§ TASK:
If a line below holds the word "computer", count it; then say how many such lines there are and nothing else.

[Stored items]
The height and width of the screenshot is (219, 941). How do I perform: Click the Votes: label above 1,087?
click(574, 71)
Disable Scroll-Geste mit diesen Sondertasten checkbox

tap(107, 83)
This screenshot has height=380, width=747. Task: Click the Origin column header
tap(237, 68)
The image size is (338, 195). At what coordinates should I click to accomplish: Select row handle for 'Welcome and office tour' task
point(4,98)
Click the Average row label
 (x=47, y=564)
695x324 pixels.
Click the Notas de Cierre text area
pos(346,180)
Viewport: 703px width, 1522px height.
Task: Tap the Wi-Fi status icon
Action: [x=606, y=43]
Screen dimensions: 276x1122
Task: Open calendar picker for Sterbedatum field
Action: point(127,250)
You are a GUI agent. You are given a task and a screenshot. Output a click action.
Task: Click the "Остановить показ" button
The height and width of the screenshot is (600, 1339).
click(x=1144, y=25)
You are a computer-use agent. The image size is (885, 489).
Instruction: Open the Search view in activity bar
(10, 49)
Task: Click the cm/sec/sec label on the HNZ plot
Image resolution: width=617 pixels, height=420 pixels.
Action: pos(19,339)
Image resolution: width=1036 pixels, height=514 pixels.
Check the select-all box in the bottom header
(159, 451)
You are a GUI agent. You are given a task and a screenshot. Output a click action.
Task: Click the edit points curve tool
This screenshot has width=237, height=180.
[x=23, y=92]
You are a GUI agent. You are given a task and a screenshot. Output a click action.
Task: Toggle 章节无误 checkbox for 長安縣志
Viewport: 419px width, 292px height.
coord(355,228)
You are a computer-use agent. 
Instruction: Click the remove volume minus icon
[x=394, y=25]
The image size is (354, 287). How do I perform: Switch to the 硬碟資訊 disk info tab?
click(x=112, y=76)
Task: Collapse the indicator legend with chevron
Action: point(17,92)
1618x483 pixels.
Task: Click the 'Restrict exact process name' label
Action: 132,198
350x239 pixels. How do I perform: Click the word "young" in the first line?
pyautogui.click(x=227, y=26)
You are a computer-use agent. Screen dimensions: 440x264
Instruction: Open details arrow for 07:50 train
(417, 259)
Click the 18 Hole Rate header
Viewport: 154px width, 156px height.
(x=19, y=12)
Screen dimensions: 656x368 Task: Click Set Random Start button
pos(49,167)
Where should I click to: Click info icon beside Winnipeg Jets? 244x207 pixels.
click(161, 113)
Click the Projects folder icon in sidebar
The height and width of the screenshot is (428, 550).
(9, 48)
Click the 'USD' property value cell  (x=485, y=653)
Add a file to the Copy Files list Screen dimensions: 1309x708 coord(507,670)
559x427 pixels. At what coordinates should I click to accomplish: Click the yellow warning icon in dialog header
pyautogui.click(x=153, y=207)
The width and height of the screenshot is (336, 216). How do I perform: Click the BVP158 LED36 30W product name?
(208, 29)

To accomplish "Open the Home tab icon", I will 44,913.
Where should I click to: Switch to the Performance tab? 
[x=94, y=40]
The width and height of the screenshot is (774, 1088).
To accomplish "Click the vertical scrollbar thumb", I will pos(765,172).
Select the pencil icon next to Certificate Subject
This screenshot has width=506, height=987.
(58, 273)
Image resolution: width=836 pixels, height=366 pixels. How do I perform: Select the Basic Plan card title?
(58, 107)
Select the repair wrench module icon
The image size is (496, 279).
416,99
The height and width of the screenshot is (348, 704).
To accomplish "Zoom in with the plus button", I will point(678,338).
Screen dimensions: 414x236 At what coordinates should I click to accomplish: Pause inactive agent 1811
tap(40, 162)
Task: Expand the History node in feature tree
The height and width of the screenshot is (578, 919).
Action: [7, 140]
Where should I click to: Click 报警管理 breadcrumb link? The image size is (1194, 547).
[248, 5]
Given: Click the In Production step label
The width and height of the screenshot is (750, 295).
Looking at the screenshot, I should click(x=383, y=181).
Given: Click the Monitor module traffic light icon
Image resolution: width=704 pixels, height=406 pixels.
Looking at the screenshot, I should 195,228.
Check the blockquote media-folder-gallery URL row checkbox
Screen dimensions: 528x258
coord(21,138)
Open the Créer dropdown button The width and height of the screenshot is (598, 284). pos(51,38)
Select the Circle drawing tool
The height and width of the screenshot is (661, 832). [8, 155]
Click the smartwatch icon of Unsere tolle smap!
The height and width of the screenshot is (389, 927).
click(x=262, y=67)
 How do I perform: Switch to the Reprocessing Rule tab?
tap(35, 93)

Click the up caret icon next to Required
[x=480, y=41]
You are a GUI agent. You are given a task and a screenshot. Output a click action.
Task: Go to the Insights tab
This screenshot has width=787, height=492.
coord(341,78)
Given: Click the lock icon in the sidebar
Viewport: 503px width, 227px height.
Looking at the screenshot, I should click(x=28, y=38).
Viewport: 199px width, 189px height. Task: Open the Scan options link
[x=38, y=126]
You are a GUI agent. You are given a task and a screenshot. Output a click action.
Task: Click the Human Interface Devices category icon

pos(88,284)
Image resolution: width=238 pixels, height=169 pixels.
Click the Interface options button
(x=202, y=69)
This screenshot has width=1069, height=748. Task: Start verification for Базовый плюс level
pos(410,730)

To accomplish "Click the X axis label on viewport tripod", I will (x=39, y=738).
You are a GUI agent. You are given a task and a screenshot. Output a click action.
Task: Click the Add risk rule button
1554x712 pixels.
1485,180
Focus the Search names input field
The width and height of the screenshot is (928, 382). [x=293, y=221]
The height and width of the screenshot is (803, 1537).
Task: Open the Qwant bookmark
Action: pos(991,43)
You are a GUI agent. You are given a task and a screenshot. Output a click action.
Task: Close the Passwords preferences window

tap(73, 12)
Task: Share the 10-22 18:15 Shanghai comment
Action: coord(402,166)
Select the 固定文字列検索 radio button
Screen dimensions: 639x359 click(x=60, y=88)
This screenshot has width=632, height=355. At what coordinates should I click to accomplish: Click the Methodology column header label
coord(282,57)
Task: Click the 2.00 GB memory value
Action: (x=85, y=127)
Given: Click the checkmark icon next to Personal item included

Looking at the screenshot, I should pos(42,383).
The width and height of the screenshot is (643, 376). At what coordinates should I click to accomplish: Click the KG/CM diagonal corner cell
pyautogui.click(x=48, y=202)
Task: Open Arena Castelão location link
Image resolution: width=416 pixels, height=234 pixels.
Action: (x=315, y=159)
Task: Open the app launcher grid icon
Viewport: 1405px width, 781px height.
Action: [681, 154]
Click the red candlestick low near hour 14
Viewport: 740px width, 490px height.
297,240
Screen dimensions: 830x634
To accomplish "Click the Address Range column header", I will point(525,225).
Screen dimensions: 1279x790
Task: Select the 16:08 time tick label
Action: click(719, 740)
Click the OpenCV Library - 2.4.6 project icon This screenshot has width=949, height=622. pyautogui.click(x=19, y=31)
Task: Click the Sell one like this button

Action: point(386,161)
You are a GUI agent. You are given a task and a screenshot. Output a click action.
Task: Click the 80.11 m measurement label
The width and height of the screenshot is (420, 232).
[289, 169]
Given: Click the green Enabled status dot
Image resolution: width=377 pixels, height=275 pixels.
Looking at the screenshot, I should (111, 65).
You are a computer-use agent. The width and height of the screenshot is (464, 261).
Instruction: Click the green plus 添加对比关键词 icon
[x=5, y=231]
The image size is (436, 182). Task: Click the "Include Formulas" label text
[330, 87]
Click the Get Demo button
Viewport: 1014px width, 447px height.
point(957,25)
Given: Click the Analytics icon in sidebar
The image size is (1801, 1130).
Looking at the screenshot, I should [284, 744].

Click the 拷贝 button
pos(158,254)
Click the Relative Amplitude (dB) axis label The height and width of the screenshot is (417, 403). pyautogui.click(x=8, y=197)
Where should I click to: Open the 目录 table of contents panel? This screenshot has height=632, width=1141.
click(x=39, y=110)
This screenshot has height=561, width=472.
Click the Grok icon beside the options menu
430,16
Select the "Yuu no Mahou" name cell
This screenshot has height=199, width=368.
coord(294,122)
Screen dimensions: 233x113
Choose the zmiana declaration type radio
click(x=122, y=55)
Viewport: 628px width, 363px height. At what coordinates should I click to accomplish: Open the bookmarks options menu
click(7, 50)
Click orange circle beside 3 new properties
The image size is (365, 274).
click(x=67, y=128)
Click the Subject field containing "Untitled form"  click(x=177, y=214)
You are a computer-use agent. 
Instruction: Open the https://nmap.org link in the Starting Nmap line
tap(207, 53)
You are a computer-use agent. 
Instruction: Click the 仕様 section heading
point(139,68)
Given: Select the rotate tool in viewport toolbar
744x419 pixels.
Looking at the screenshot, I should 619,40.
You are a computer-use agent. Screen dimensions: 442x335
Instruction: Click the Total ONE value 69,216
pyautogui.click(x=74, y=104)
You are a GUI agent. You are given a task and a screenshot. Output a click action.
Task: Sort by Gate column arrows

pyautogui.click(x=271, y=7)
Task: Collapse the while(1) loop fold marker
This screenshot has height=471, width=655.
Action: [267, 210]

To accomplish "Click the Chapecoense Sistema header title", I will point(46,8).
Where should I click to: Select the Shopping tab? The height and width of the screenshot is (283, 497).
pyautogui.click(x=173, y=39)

§ YOUR RESPONSE:
7